Mr. Chairman, it's a pleasure to me to have a chance to face all these good people of Mojave and the southern part of California.

They tell me that in 1883--that was the year before I was born--that a gentleman by the name of Webb built 10 grand, big wagons here in this town, bought himself a hundred head of mules, and began to haul borax out of the Mojave Desert--and that was the origin of Twenty-Mule Team Borax which we always kept in the house when I was a kid.

I never thought I would be here as President at the place where it originated and talking to you people about your interests in the welfare of the country. I am glad to be here to do that. You are interested. Your interests are just the same as all the rest of the country's interests. Your interests are the interests of the everyday person, just the same as mine are.

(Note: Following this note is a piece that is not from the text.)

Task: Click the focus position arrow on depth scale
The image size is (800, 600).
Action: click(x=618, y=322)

There are two theories of government in this country. One theory believes that the special interests--that is, the people who have control of everything--should get all the profits and all the welfare of the country, and what little trickles down the other people can get by chance if they are there to get it.

The theory of the Democratic Party is that there should be an equal distribution of the wealth. That is, the farmer should get his share, the laboringman should get his share, the white-collar man should get his, and the small businessman should get his.

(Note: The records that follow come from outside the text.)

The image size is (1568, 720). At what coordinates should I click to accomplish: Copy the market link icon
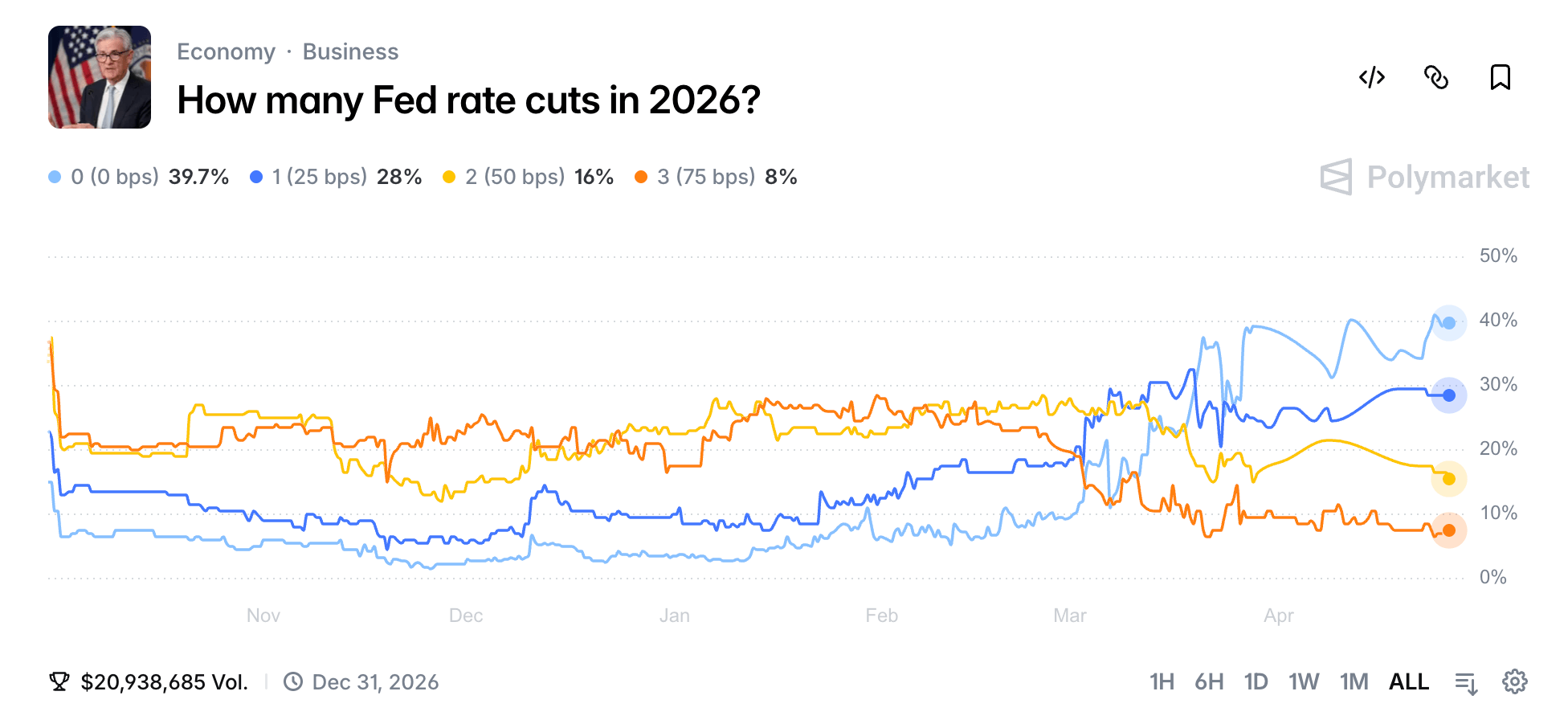pyautogui.click(x=1436, y=77)
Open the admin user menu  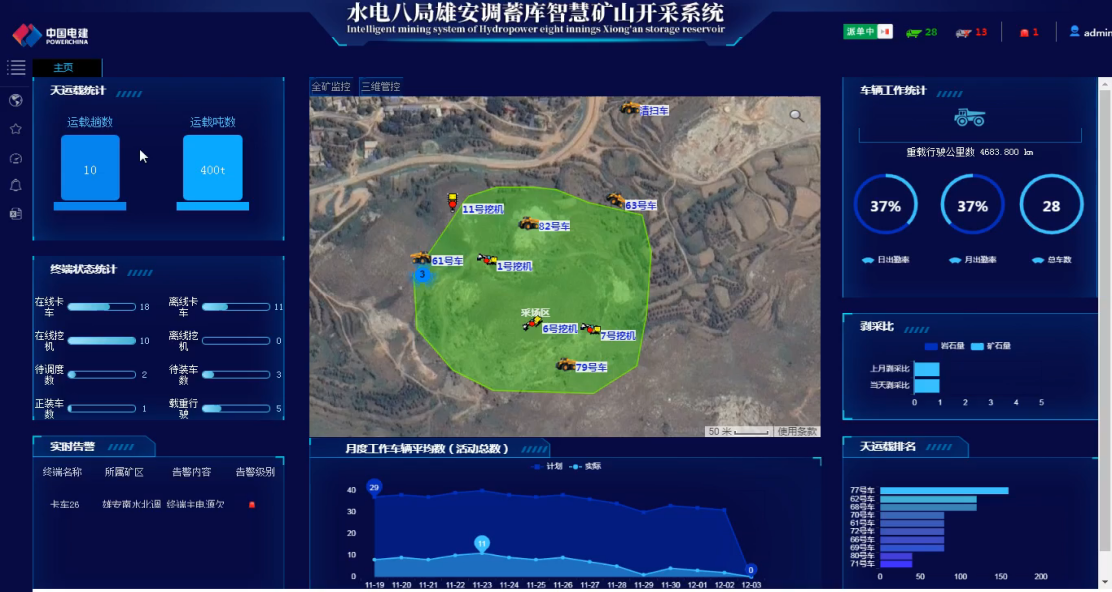[x=1089, y=32]
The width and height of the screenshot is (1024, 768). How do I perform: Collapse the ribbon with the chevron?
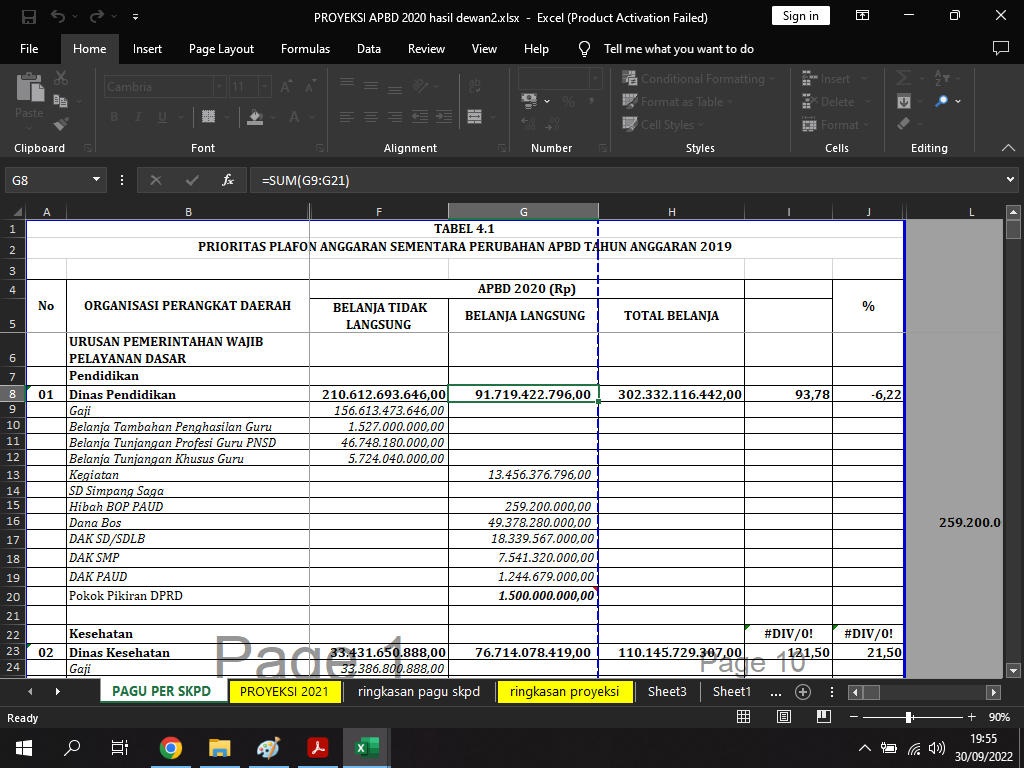1008,148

They don't like that, and this last 80th Republican Congress conclusively proved that when they get control of any part of the Government they work only for special interests.

Now, it's in your interest to see that that party which has the interest of the people at heart is in control of the Government. In order to get that done, on November 2d you should go to the polls and vote a straight Democratic ticket, and then you won't have any trouble.

If you'll do that I won't have any trouble with the housing shortage, which I am going to talk about in Los Angeles tonight.

[7.] BURBANK, CALIFORNIA (4:25 p.m.)

Thank you very much, Mr. Chairman, I appreciate that introduction.

What a crowd! Somebody tells me you are all Democrats!

I have had a wonderful trip across California. I had a grand meeting in San Francisco and Oakland last night, and at nearly every intermediate stop there have been crowds just like this, not quite so large, but everybody in town was out as well as everybody in the surrounding country. I think they are interested and anxious to know what the issues in this campaign are, and I am taking the trouble to tell you. Then you are going to have to use your own judgment. You are going to have to use your own judgment on election day, and I am sure you are not going to vote against yourselves, because if you vote a Republican ticket, you will vote against yourselves.

The issues are clearly drawn in this campaign. It is the special interests against the people. The Republican 80th Congress proved conclusively that Republican policy has not changed one bit. They are just as they were in 1920, 1924. 1928, and 1932. They haven't changed a bit.

This Congress tried its level best to turn the clock back, and if I had not been there standing in the way to protect you, they would have been a success in turning the clock way back.

They took a fall out of the farmer. They took a fall out of the laboringman. They took a fall out of business generally for the benefit of just a few.

Now, I want you to study these issues. I want you to study them carefully, and not do like you did in 1946. Two-thirds of you stayed at home and did not vote in 1946, and a third of you voted to elect this terrible 80th Congress; and see what you got.

Now, if you stay at home this time you will get just what you deserve. I don't think you are going to do it--I don't think you are going to do it!

I am urging you with everything I have to go to the polls on election day, November 2d--I hope you all get registered today-and vote the Democratic ticket straight, and then the country will be safe for another 4 years.

Thank you very much.

Note: In the course of his remarks on September 23 the President referred to Cecil F. White, Democratic candidate for Representative from the Ninth District of California, Robert Mathias, winner of the Decathlon in the 1948 Olympic Games, Harold E. Stassen, former Governor of Minnesota, and Charles F. Brannan, Secretary of Agriculture.